The Framingham Heart study showed that if an individual with high blood cholesterol, also had high blood pressure, then their risk of a cardiovascular event was much higher than if their only risk factor was a high blood cholesterol. If they were also a smoker or had diabetes, the risk was even higher.

“A group of patients could all have the same blood cholesterol level, but their risks of having cardiovascular disease would be very different depending on what other risk factors they had”, says Professor Jackson.

“That’s important because if you treat that high blood cholesterol, you can halve the risk,” he says. “All of these patients could have an identical blood cholesterol level, but the same cholesterol lowering treatment will provide a large benefit for one, but a small benefit for another patient. Halving a large risk is much more effective and cost-effective than halving a small risk.

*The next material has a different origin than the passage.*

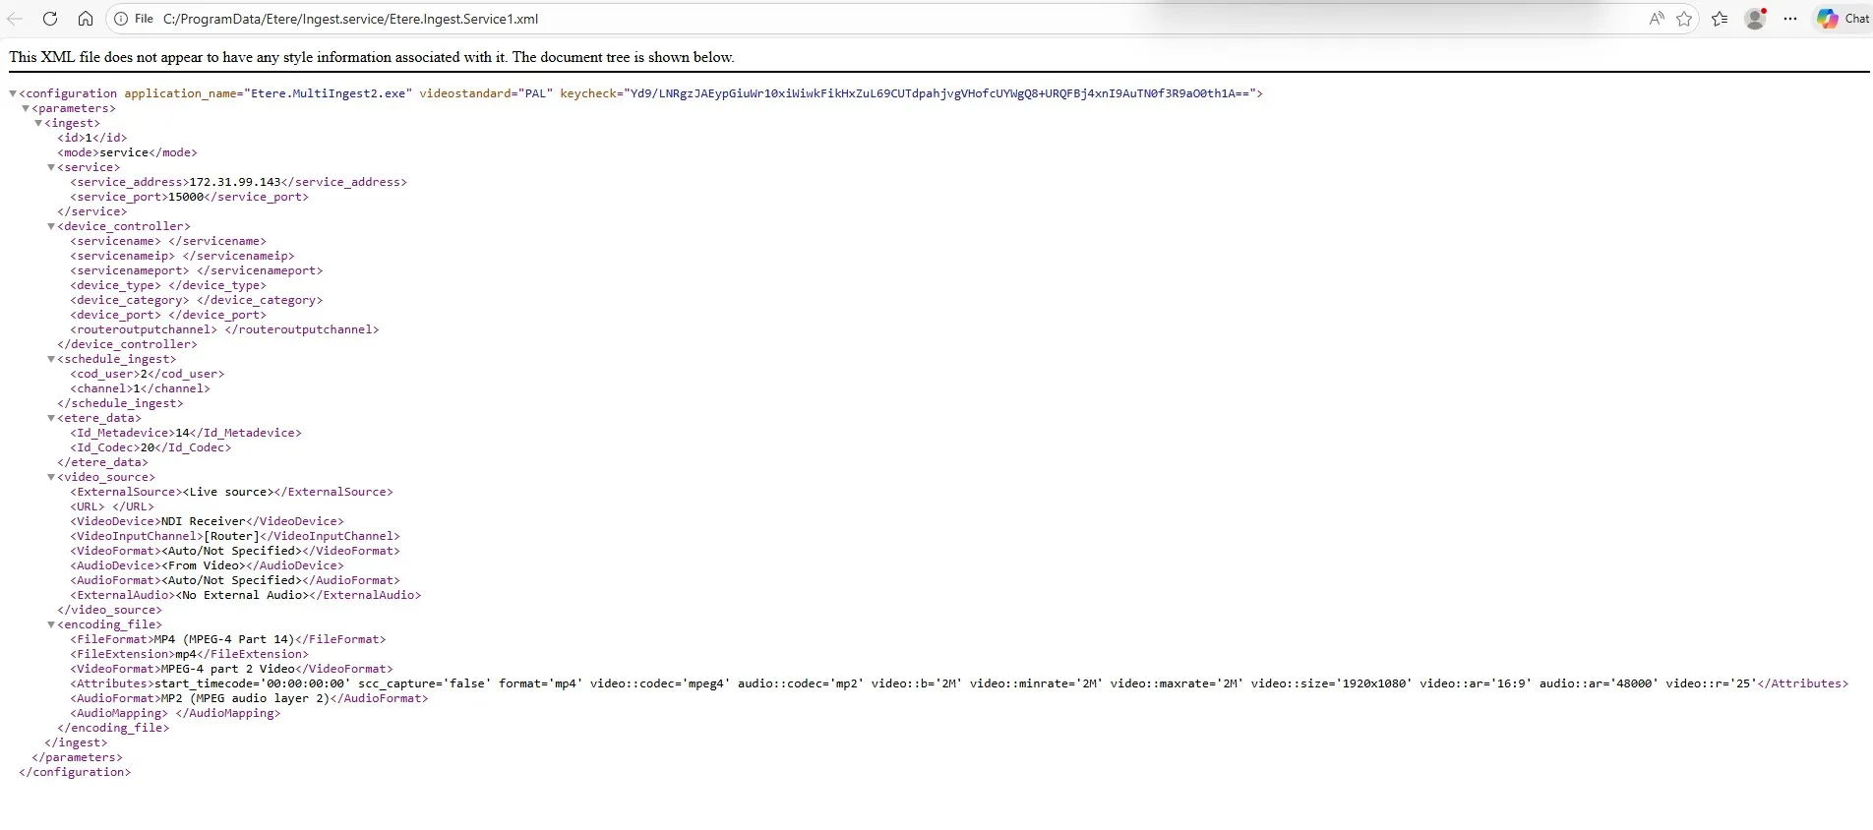
Task: Open Settings and more ellipsis menu
Action: coord(1790,19)
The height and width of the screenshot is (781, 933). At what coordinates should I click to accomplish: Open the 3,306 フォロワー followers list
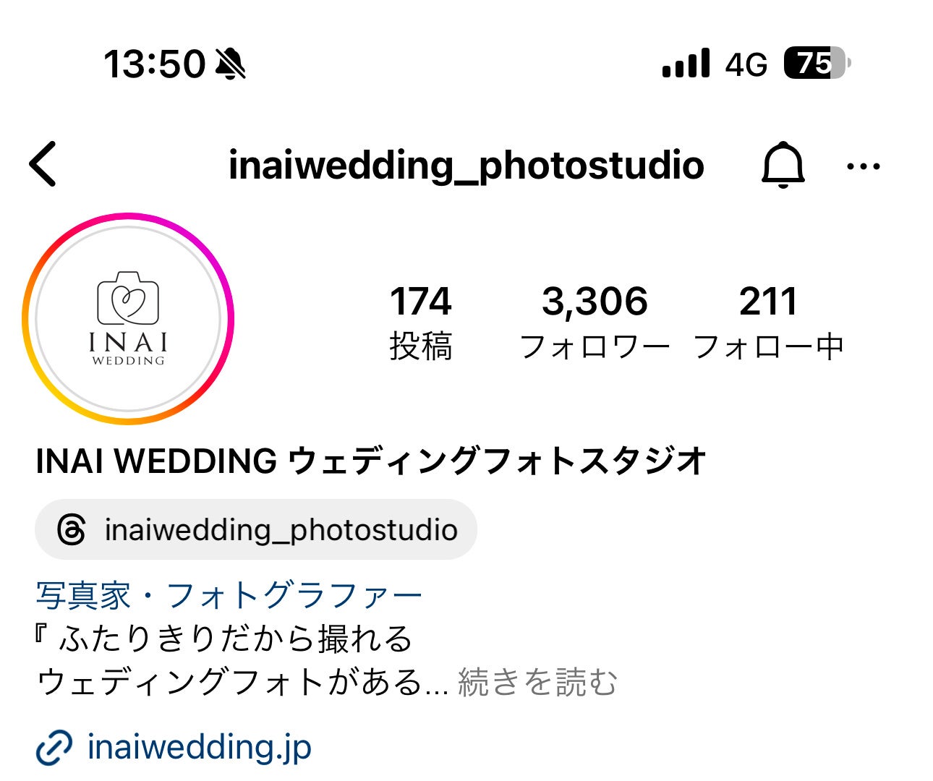point(595,322)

That’s the rationale behind what we do in New Zealand.”

“Framingham is no longer accurate in 2016, because we have done an amazing job of reducing cardio-vascular disease in most developed western countries,” he says. “Yet most countries are still using risk prediction tools that were developed last century.”

“Our new risk prediction equations will be relevant to the rest of the developed world.”

“In 2000, our vision was for more accurate vascular risk prediction leading to better vascular risk management with the goal of reducing inequities,” says Professor Jackson. “This five year grant allows us to bring this vision to fruition.”

Since the team started collecting data in 2002, it has accumulated information on more than half a million New Zealanders, including representative cohorts of Māori, Pacific Island, South Asian and Chinese people.

“Over the last 15 years we have collected data to do robust risk prediction and robust research about how peoples’ treatment is being managed,” says Dr Jackson. “Our data sets are so large and so representative, that we can now generate risk prediction tools for vascular events and describe management in a way that has never been possible before.

“We have such large cohorts, that we can make confident statements and inferences about vascular risk for New Zealanders,” he says. This vascular risk prediction research is globally unique as no other country have access to such comprehensive, high quality data.

“Our national health index number – the NHI - is key to this because it allows us to link data from multiple sources,” says Professor Jackson. “We have high quality data and we are a small country where we trust each other, so we are able to do this. Our team also has an established track record going back over 30 years and we are trusted professionals.”

“Ours is the most contemporary, large-scale cohort in the world and to do this work well you need contemporary cohorts,” he says.

“We have strong links with researchers in other countries, but most are jealous of our access to high quality national health data. We also have enlightened ethics committees and enlightened government leaders who understand that giving us access to these data can bring significant benefits to the health of New Zealanders.”

“Everything we do uses a military strength encryption process, as we are absolutely stringent about anonymity,” he says. “We have no access to anyone’s name or actual NHI number – it’s all anonymised and we are extremely careful about this.”

Our database of more than 500,000 New Zealanders now includes more than 57,000 Maori, more than 55,000 Pacific people, more than 35,000 South Asians, and about 25,000 Chinese, so we will be able to develop risk prediction equations specifically for these groups.

“There are zero degrees of separation between our research and clinical practice,” says Professor Jackson. “We use data that comes directly from everyday clinical practice to develop risk prediction tools and we will give these new tools back to the same clinicians who provided us with the data, for them to use in everyday practice.”